FAQ sur le financement d’un premier achat en VEFA

Comment financer un premier achat immobilier en VEFA ?

Le financement d’un premier achat en VEFA peut combiner plusieurs ressources : apport personnel, prêt immobilier classique, Prêt à Taux Zéro (PTZ) et, selon la situation de l’acquéreur, prêts complémentaires ou aidés. L’objectif est de construire un montage permettant de financer l’ensemble de l’opération tout en conservant des mensualités compatibles avec le budget du ménage.

Faut-il obligatoirement avoir un apport pour acheter en VEFA ?

Un apport personnel n’est pas systématiquement obligatoire, mais il peut faciliter l’obtention du financement et réduire le montant du crédit immobilier principal. Il faut toutefois éviter de mobiliser toute son épargne : conserver une épargne de précaution après l’achat permet de faire face aux dépenses imprévues, à l’installation dans le logement et aux éventuels surcoûts du projet.

Peut-on cumuler un PTZ avec un prêt immobilier classique pour une VEFA ?

Oui. Lorsqu’un acquéreur et son projet respectent les conditions d’éligibilité, le PTZ peut compléter un prêt immobilier classique pour financer l’achat d’un logement neuf en VEFA. Selon la situation de l’emprunteur, d’autres financements complémentaires peuvent également être associés au montage.

Comment fonctionnent les appels de fonds lors d’un achat en VEFA ?

En VEFA, le prix du logement est payé progressivement en fonction de l’avancement de la construction. Le promoteur effectue des appels de fonds à différentes étapes du chantier. La banque débloque alors progressivement les sommes empruntées, ce qui doit être anticipé lors de la construction du plan de financement.

Que sont les intérêts intercalaires en VEFA ?

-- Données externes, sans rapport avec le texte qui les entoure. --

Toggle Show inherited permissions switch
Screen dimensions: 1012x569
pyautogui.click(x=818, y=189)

Les intérêts intercalaires correspondent aux intérêts calculés sur les sommes du prêt immobilier déjà débloquées avant le démarrage du remboursement complet du crédit. Comme les fonds sont généralement versés progressivement au promoteur pendant la construction, ces intérêts peuvent représenter un coût supplémentaire à intégrer dès le départ dans le budget de l’acquéreur.

Comment savoir si un montage financier en VEFA est solide ?

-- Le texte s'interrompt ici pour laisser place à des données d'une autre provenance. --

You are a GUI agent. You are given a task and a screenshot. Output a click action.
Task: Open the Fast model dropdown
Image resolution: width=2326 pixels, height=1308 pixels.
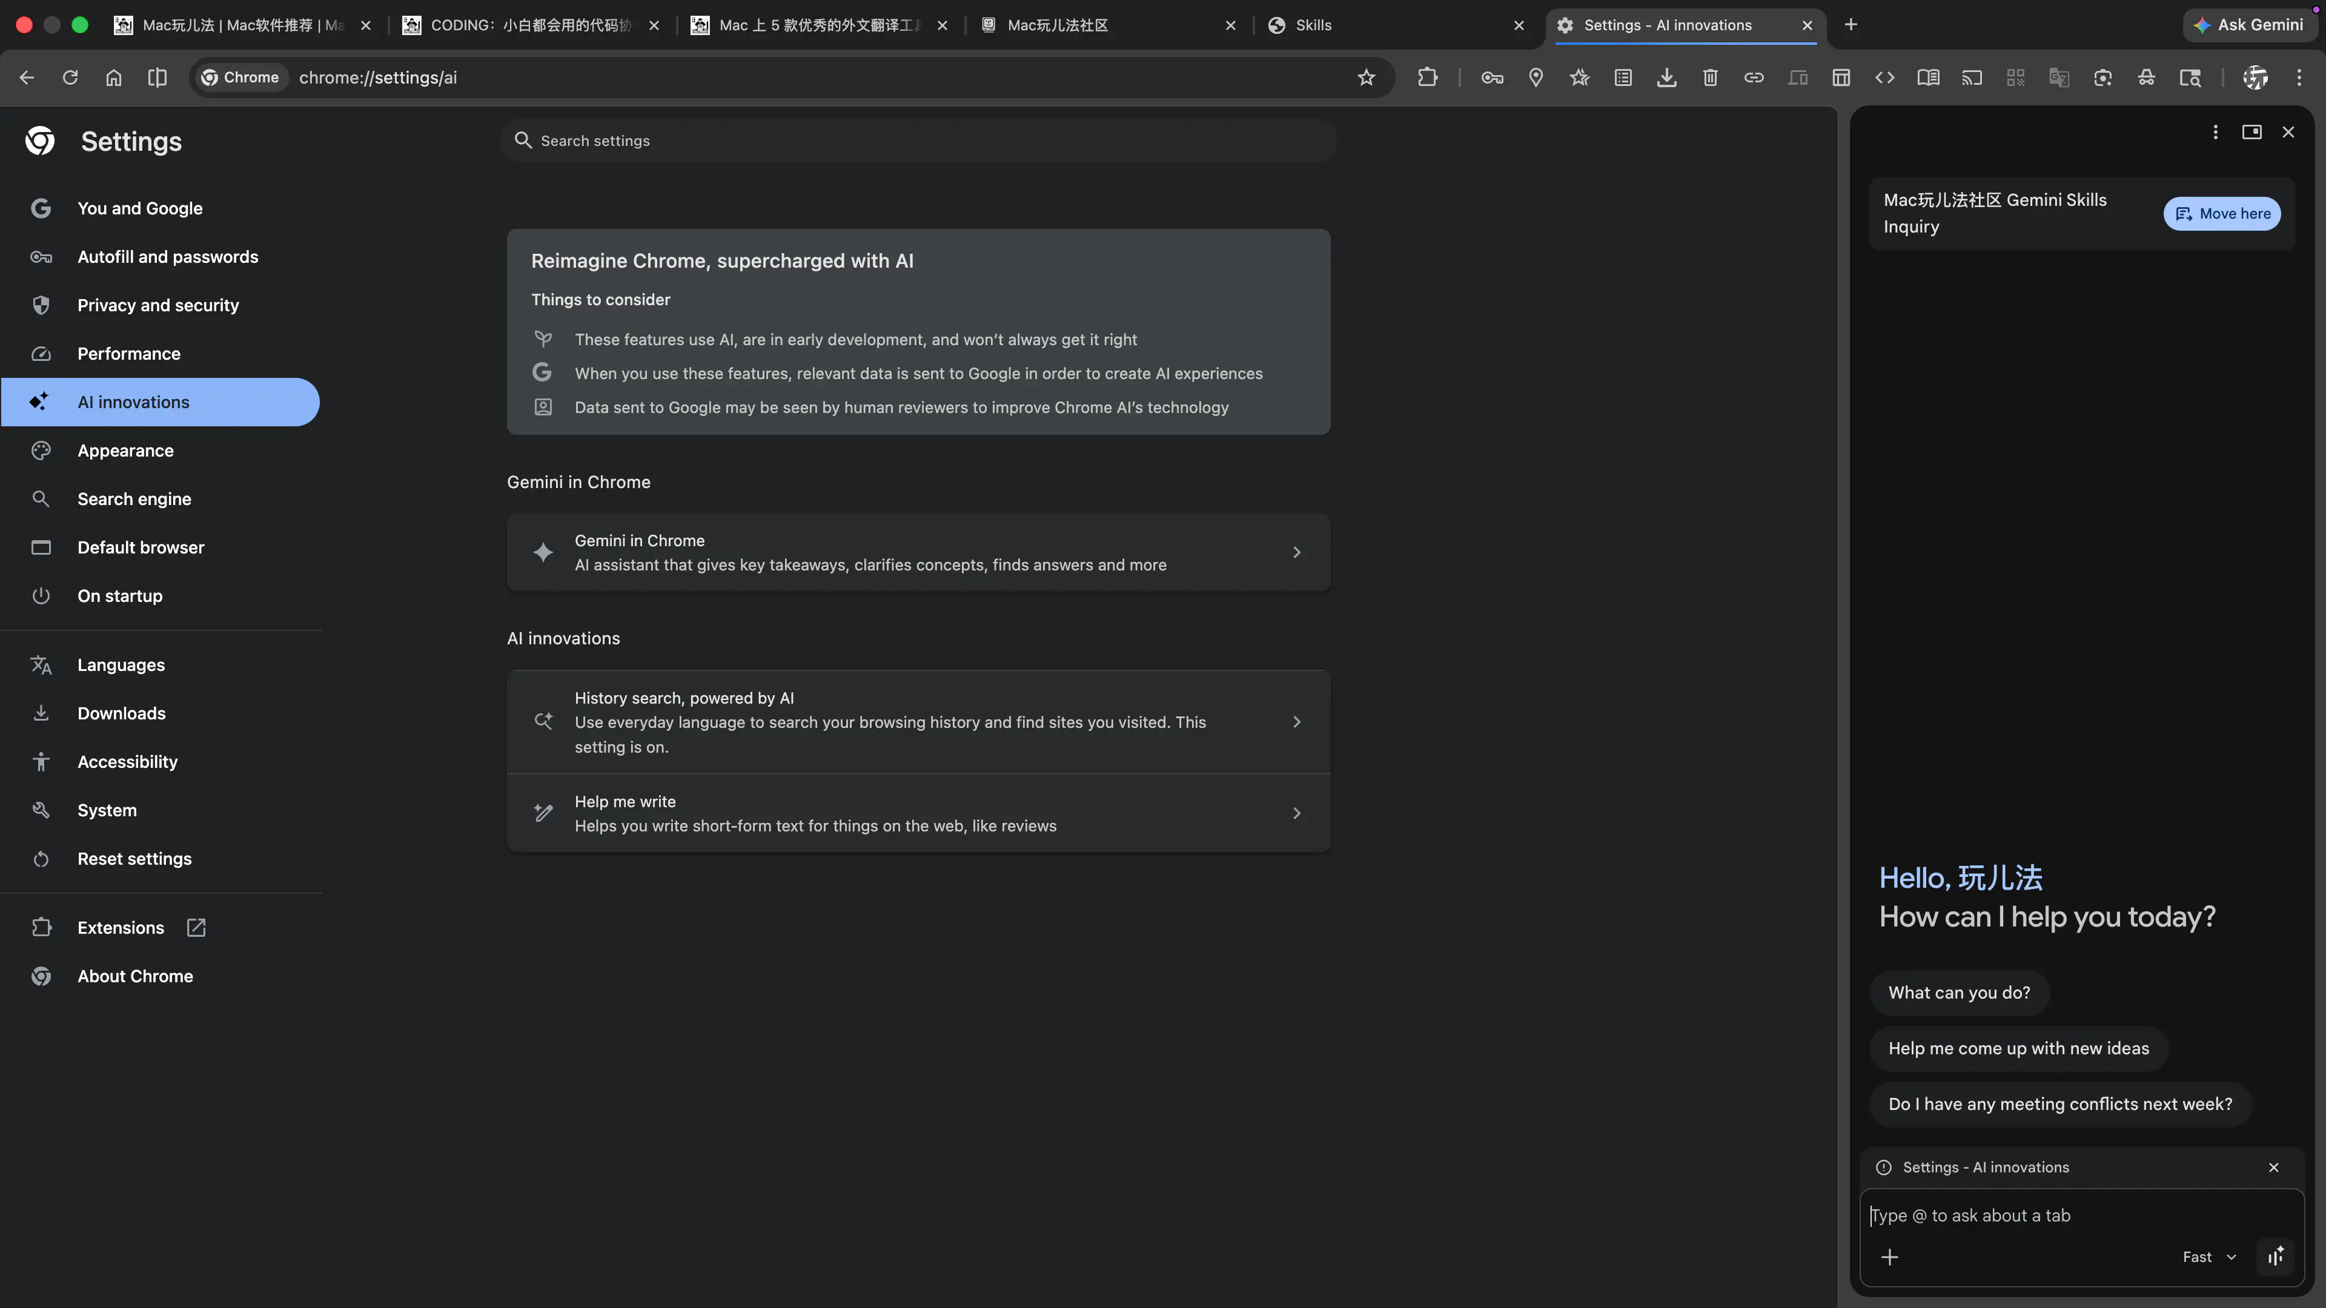click(2209, 1257)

Un montage financier solide ne se limite pas à obtenir l’accord de la banque. Il doit tenir compte des mensualités, du coût total des crédits, de l’assurance emprunteur, des intérêts intercalaires, de l’épargne restante après l’achat et des futures charges liées au logement. Il est également prudent de tester la capacité du ménage à supporter une hausse de certaines dépenses ou une baisse temporaire de revenus.

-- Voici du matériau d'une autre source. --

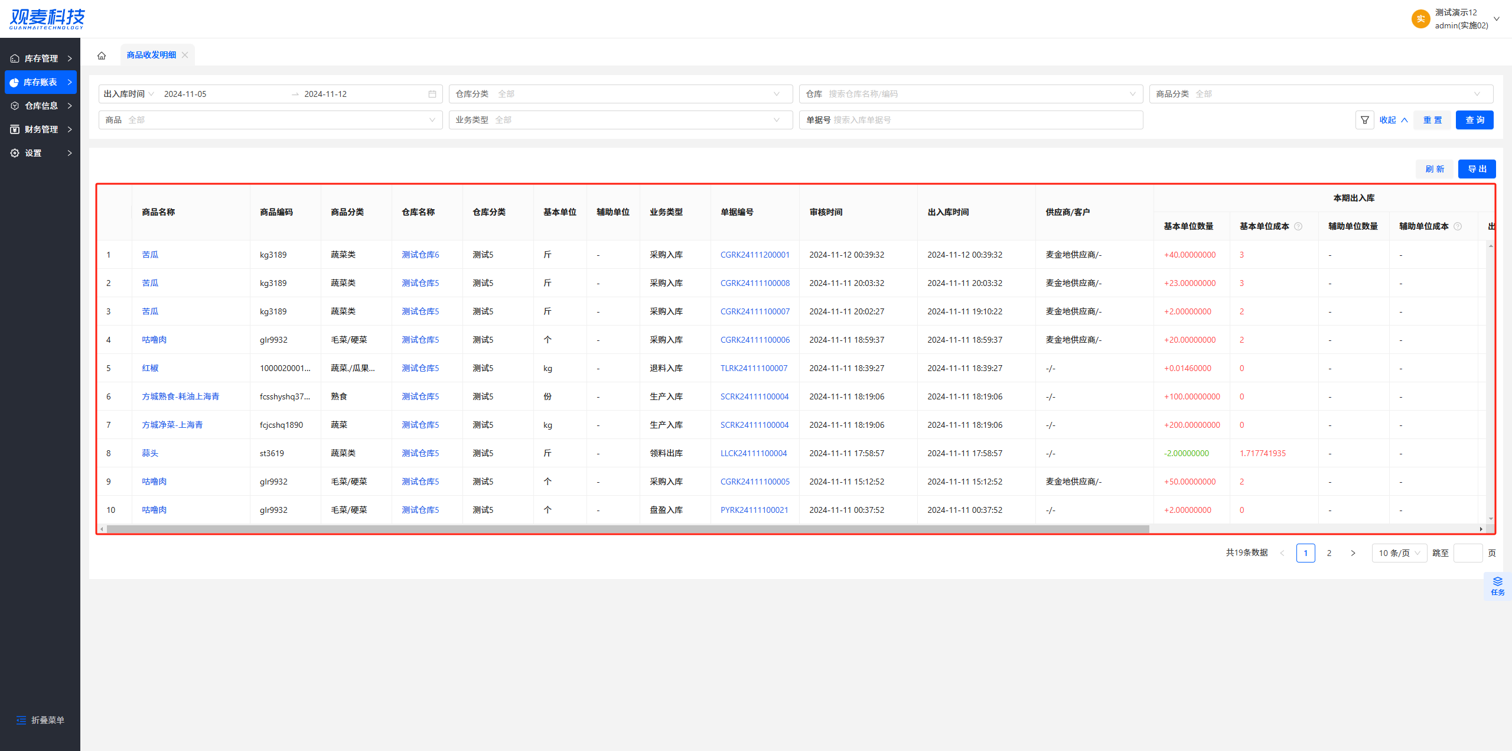The image size is (1512, 751).
Task: Click the 折叠菜单 collapse menu icon
Action: click(x=21, y=720)
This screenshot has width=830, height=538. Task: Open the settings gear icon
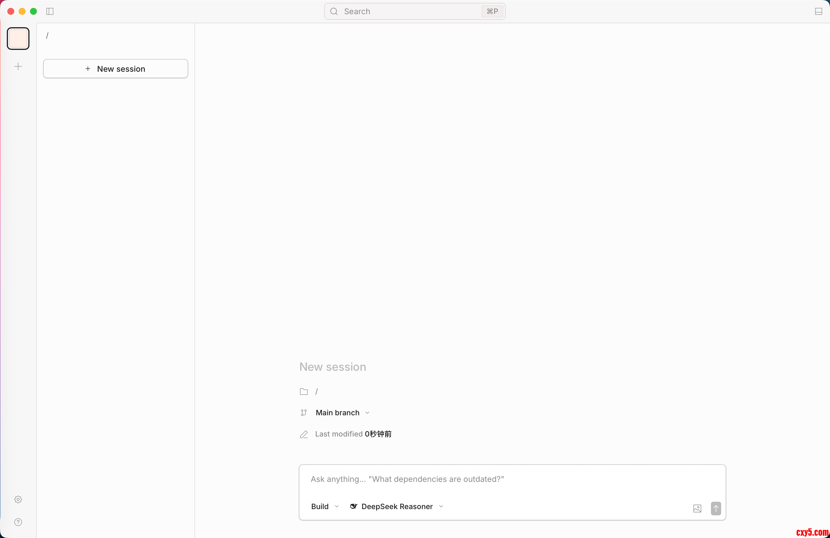click(x=18, y=499)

Quels frais faut-il prévoir en plus du prix d’achat d’une VEFA ?

Au-delà du prix du logement, l’acquéreur doit anticiper les frais d’acquisition, les éventuels frais de dossier et de garantie du crédit, l’assurance emprunteur, les intérêts intercalaires ainsi que les dépenses liées à l’installation et à l’aménagement. Certaines modifications ou options demandées au promoteur peuvent également augmenter le coût final de l’opération.